O relator no STJ, ministro Fernando Gonçalves (aposentado), afirmou que, como as instâncias ordinárias concluíram que a participante deixou de responder à última questão em virtude da inviabilidade lógica de uma resposta adequada, era cabível a indenização da chance perdida.
Todavia, ele ressaltou que não seria possível prever que o normal andamento dos fatos conduziria ao acerto da questão. “Falta, assim, pressuposto essencial à condenação da recorrente no pagamento da integralidade do valor que ganharia a recorrida caso obtivesse êxito na pergunta final, qual seja, a certeza – ou a probabilidade objetiva – do acréscimo patrimonial apto a qualificar o lucro cessante”, avaliou.
A turma decidiu reduzir a indenização para R$ 125 mil, considerando que esse valor traduziria melhor a oportunidade perdida, pelo fato de a questão possuir quatro alternativas.
Dívida de jogo
No REsp 1.628.974, julgado em 2017, a Terceira Turma decidiu que a cobrança de dívida de jogo contraída em países onde essa atividade é legal pode ser feita por meio de ação ajuizada pelo credor no Brasil.
Ao analisar o caso de uma dívida superior a US$ 1 milhão que teria sido feita por um brasileiro em torneio de pôquer em cassino de Las Vegas, nos Estados Unidos, a turma definiu que a cobrança é juridicamente possível, desde que provado que o jogo é legal no local onde foi praticado.
O relator, Villas Bôas Cueva, explicou que a cobrança só seria impossível caso ofendesse a soberania nacional ou a ordem pública, o que não ficou configurado no caso.
“Não ofende a soberania nacional a cobrança de dívida de jogo, visto que a concessão de validade a negócio jurídico realizado no estrangeiro não retira o poder do Estado em seu território, nem cria nenhuma forma de dependência ou subordinação a outros Estados soberanos”, resumiu o ministro.
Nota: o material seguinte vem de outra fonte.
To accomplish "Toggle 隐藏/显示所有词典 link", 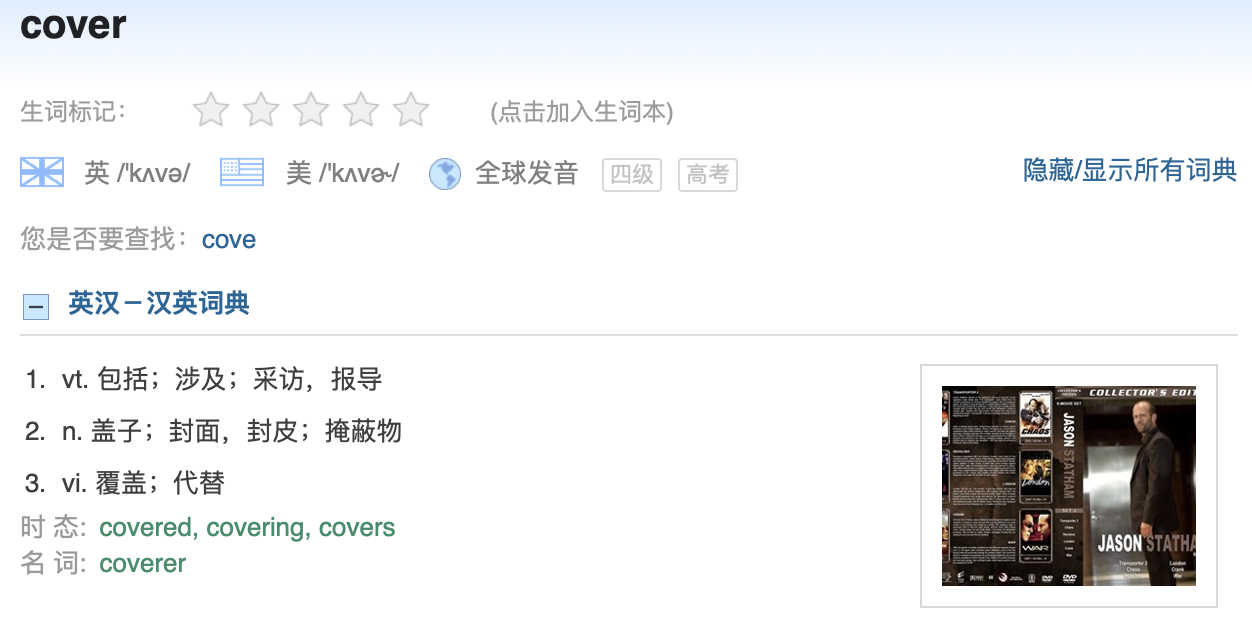I will pyautogui.click(x=1130, y=171).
Villas Bôas Cueva afirmou ser delicada a análise a respeito de ofensa à ordem pública, alegação que, se fosse aceita, inviabilizaria a cobrança. O relator destacou que diversos tipos de jogos são permitidos no Brasil, como loterias e raspadinhas; assim, é razoável a cobrança relacionada a um jogo regulamentado no local em que os fatos ocorreram.
“Há, portanto, equivalência entre a lei estrangeira e o direito brasileiro, pois ambos permitem determinados jogos de azar, supervisionados pelo Estado, sendo, quanto a esses, admitida a cobrança. Não se vislumbra, assim, resultado incompatível com a ordem pública”, frisou o ministro.